● **What to do**
The entries below contain a line with "Viewport: 1280px width, 720px height." and a line with "You are a computer-use agent. The". Quote exactly those two lines and all lines between them.
====
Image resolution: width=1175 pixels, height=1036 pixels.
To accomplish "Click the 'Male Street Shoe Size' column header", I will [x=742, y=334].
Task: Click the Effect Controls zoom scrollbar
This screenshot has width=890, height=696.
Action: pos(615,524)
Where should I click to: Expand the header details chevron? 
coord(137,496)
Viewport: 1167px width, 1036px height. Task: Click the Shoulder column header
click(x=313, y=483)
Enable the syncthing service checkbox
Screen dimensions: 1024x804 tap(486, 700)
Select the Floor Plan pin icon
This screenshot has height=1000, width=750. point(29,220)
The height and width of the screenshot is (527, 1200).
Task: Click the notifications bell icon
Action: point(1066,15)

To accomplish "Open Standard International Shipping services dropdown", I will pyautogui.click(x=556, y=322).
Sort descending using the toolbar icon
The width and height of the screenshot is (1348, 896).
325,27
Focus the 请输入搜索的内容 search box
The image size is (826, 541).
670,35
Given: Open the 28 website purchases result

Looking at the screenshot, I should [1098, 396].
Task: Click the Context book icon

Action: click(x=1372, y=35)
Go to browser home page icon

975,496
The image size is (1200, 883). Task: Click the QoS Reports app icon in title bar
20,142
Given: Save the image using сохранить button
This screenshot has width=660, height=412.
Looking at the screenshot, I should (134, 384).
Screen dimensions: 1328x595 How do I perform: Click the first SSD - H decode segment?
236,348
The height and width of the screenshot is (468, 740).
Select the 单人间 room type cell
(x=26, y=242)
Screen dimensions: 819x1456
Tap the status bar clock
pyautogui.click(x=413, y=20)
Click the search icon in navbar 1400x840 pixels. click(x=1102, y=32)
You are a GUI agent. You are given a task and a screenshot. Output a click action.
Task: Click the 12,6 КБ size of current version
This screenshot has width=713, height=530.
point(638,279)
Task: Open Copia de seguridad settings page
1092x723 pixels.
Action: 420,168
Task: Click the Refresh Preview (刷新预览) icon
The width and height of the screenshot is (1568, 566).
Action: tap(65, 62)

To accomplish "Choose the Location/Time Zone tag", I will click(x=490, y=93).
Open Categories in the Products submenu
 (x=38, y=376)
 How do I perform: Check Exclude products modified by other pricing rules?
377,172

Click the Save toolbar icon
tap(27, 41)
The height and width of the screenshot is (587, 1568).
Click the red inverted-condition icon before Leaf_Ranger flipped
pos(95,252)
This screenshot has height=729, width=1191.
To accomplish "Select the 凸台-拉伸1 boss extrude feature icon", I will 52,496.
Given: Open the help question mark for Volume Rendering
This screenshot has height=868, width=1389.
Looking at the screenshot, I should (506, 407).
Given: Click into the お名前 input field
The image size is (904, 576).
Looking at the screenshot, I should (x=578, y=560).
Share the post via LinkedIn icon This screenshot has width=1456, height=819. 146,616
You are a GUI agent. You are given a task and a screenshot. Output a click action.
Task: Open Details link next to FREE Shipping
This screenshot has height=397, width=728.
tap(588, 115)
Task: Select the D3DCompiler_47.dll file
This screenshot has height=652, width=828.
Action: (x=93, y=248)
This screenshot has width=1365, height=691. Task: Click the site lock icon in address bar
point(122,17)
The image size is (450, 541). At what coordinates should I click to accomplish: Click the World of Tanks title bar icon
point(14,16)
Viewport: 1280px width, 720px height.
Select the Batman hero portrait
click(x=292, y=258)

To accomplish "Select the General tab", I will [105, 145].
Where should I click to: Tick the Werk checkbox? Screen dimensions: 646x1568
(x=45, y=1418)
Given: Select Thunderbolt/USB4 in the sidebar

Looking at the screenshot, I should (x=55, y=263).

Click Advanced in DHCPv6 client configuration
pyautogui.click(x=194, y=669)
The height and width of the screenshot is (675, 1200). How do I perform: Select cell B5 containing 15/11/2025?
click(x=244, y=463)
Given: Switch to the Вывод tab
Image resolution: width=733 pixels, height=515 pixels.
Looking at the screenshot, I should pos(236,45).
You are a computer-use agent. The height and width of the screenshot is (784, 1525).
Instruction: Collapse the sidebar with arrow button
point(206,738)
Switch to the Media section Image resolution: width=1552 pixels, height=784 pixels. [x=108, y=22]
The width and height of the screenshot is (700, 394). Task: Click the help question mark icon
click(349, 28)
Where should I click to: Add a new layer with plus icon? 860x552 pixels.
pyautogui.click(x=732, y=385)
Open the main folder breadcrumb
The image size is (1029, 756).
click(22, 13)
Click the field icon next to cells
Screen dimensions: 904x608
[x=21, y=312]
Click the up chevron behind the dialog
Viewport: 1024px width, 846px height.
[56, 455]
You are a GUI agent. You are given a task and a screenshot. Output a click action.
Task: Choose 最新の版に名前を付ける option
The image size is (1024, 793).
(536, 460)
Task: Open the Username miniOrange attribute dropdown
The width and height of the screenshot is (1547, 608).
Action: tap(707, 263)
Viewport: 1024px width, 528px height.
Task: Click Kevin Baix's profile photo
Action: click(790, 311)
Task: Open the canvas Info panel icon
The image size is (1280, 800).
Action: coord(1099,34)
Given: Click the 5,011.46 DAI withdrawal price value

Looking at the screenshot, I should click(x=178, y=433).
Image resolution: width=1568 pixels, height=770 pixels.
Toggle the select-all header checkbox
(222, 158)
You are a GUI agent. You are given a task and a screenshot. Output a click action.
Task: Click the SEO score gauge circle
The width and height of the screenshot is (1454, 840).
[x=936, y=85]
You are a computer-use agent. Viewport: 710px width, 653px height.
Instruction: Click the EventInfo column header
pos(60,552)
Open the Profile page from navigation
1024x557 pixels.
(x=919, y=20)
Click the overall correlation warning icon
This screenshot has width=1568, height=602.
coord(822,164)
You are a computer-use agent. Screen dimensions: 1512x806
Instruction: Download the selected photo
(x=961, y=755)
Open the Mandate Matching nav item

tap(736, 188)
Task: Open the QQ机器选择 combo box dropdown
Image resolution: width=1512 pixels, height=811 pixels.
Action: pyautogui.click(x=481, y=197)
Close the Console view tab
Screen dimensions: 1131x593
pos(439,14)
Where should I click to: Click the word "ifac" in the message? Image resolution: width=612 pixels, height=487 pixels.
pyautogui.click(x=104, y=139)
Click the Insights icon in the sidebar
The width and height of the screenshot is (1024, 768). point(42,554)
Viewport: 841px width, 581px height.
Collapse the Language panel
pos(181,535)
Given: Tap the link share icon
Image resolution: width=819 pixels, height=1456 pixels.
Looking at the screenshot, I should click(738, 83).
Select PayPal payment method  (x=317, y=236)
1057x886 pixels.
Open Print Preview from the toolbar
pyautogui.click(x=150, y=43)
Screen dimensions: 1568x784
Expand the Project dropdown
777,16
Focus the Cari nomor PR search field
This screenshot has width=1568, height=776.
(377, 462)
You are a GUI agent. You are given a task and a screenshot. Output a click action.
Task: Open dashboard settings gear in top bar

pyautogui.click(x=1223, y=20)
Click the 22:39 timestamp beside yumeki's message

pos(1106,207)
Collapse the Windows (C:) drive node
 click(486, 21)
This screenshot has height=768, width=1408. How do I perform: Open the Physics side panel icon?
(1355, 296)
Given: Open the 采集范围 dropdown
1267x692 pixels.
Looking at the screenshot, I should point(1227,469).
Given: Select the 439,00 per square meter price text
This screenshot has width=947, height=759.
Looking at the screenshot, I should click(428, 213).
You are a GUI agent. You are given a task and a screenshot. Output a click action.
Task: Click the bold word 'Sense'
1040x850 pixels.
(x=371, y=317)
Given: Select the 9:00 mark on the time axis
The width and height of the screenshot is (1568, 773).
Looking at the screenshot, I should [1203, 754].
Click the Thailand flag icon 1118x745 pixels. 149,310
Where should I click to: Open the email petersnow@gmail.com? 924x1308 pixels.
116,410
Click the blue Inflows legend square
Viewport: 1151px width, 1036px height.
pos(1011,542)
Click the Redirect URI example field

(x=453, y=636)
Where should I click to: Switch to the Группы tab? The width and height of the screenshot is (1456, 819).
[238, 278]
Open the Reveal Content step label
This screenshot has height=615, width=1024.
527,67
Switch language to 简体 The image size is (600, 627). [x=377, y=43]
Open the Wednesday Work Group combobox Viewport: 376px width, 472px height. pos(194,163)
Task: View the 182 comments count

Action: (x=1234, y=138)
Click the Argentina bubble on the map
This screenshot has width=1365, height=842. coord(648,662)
====
● **Response area**
Viewport: 1280px width, 720px height.
Select the Batman hero portrait
click(x=292, y=258)

To accomplish "Select the General tab", I will [105, 145].
Where should I click to: Tick the Werk checkbox? Screen dimensions: 646x1568
(x=45, y=1418)
Given: Select Thunderbolt/USB4 in the sidebar

Looking at the screenshot, I should (x=55, y=263).

Click Advanced in DHCPv6 client configuration
pyautogui.click(x=194, y=669)
The height and width of the screenshot is (675, 1200). How do I perform: Select cell B5 containing 15/11/2025?
click(x=244, y=463)
Given: Switch to the Вывод tab
Image resolution: width=733 pixels, height=515 pixels.
Looking at the screenshot, I should pos(236,45).
You are a computer-use agent. The height and width of the screenshot is (784, 1525).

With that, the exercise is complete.